Football Hall of Fame player Jim Brown on the red carpet for the Direct TV Celebrity Beach Bowl Bash. (Feb. 4, 2012) Credit: John Roca

A group of investors that includes football Hall of Famer Jim Brown as a minority partner will announce its purchase of the Long Island Lizards professional lacrosse team today.

Andrew Murstein, president of Manhattan-based Medallion Financial Corp., said his specialty finance company was well into negotiations to buy the team when its previous owner, Scott Rosenzweig of Rockville Centre, died in February. The selling price was in the neighborhood of $1.5 million, with Medallion Financial holding roughly 60 percent and Brown about 20 percent of ownership.

Brown, 76, starred in lacrosse and football at Manhasset High School and Syracuse University before setting rushing records for the Cleveland Browns. He was inducted into the National Lacrosse Hall of Fame in 1983.

"I'm an old lacrosse player who believes the sport is growing faster than any other sport," Brown said by telephone from his Southern California home. "I want to be a part of it.

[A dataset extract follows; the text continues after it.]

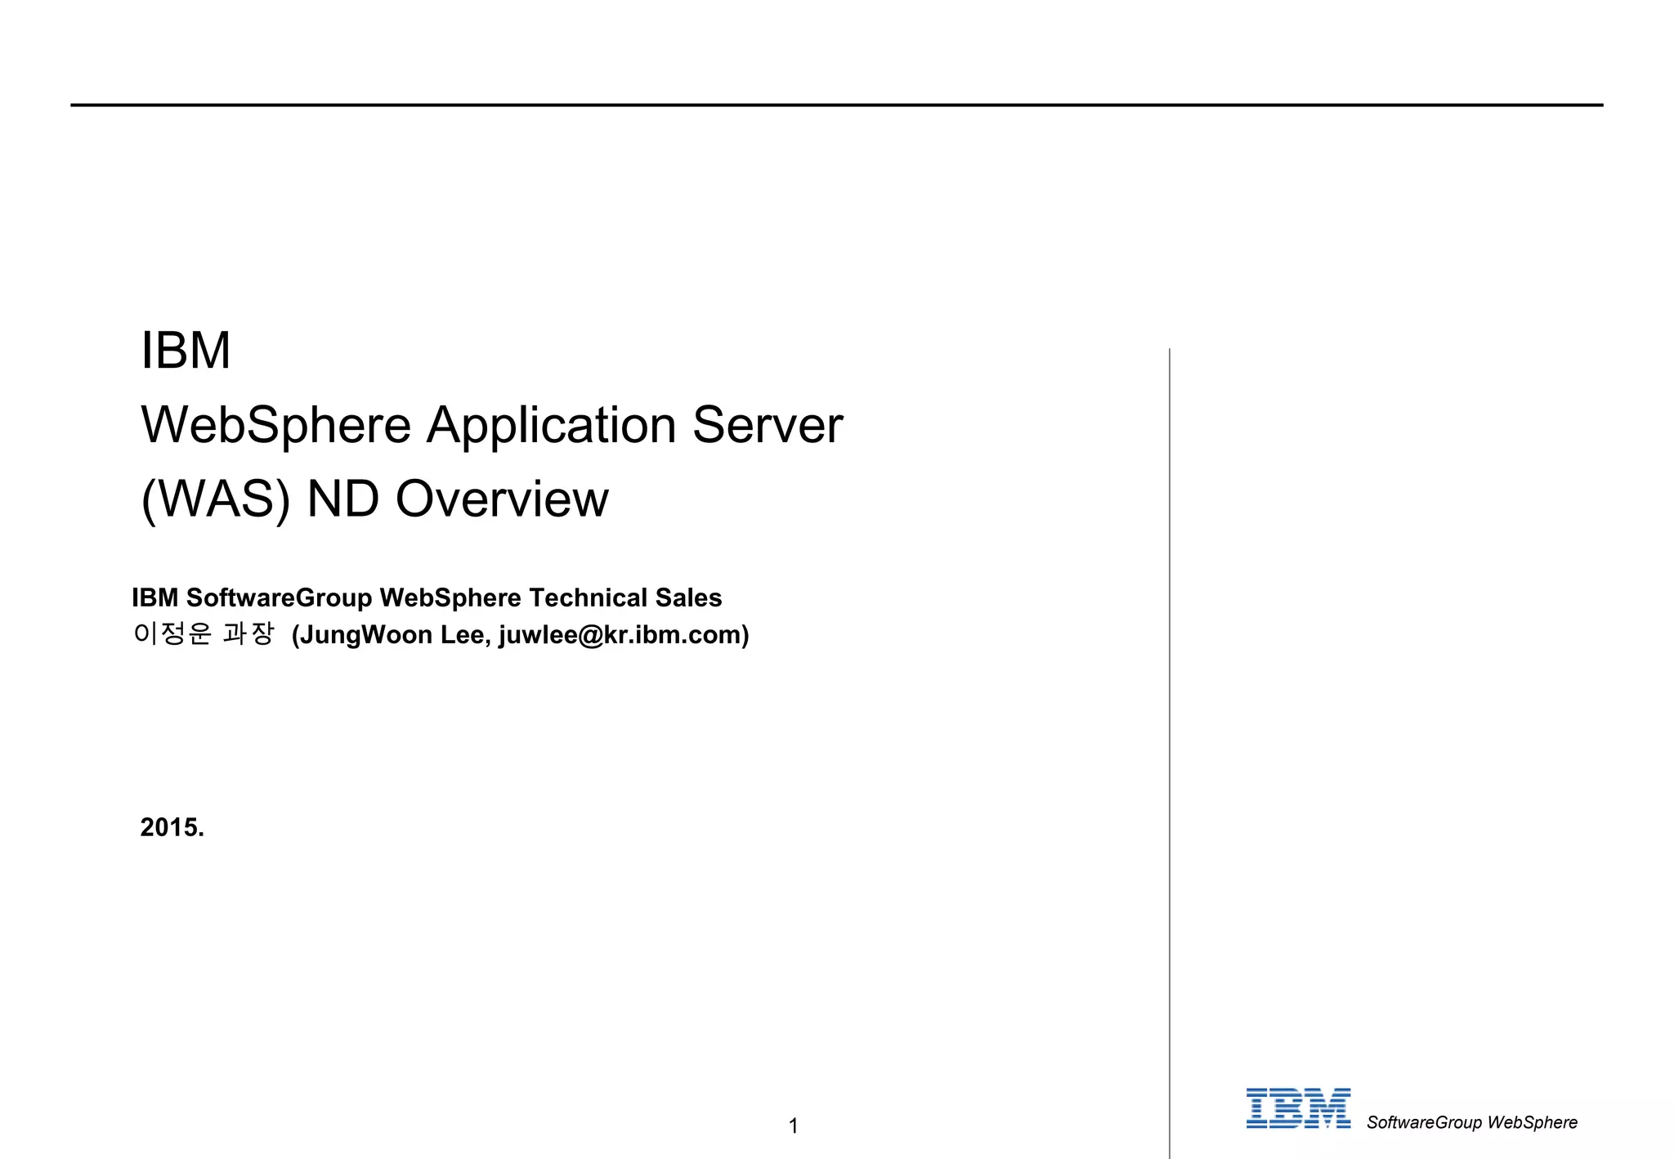Viewport: 1674px width, 1159px height.
Task: Click the name JungWoon Lee
Action: pyautogui.click(x=392, y=635)
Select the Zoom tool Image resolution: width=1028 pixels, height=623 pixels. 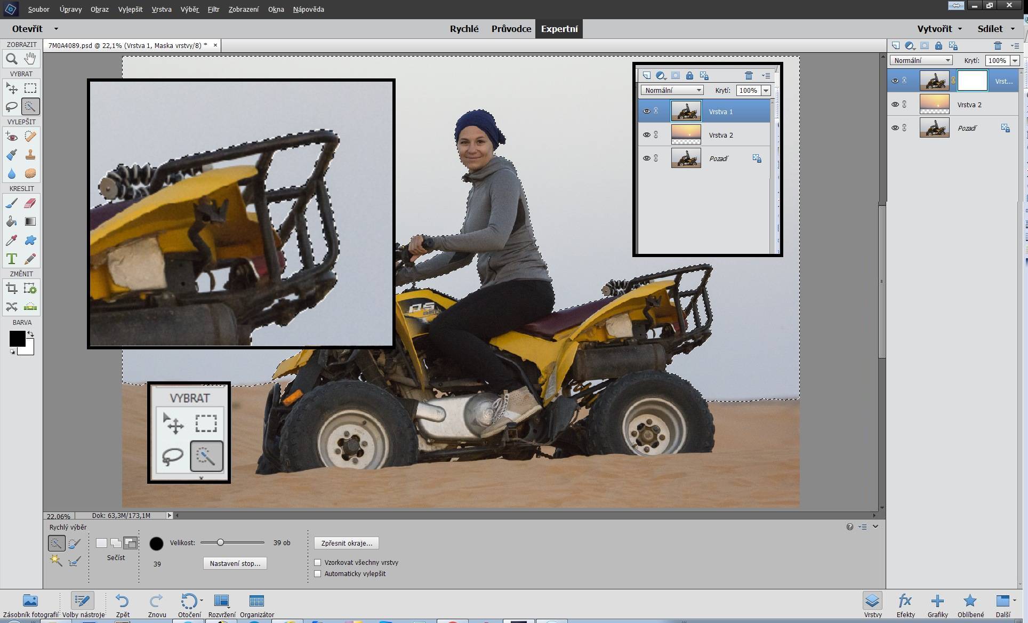click(x=11, y=59)
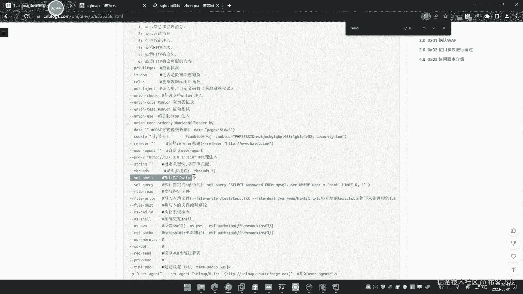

It's a sport that's great for youngsters and we have an opportunity here to expose them to the sport."

Brown will attend the Lizards' next home game Friday night at Hofstra University -- his first trip to Long Island in many years, he said. "This is definitely for investment purposes," said Murstein, who played junior varsity lacrosse at Rosyln High School but never made the varsity. "I teased Jim Brown," he said, "that, like him, I was All-County in basketball and football and track. But, unlike him, not All-State or All-America."

The two men met through other members of the Sports Properties Acquisitions Corp., which is part of Medallion Financial. It was Sports Properties Acquisitions, Murstein said, that raised $216 million four years ago to buy Richard Petty Motor Sports and had been seeking ownership in any of the various professional leagues except the NFL, which prohibits corporate ownership.

The Lizards will continue to play home games at Hofstra, where their average attendance of 3,827 was fifth among Major League Lacrosse's six teams (now eight) last year. But Murstein said the team would "expand our exclusivity area" to Westchester, Connecticut, New York City and New Jersey, and might play exhibitions at such venues as Randalls Island.

The MLL is in its 12th season, and had it been around when Brown graduated from Syracuse, "It might have been a toss-up," he said, whether he'd have chosen lacrosse over pro football.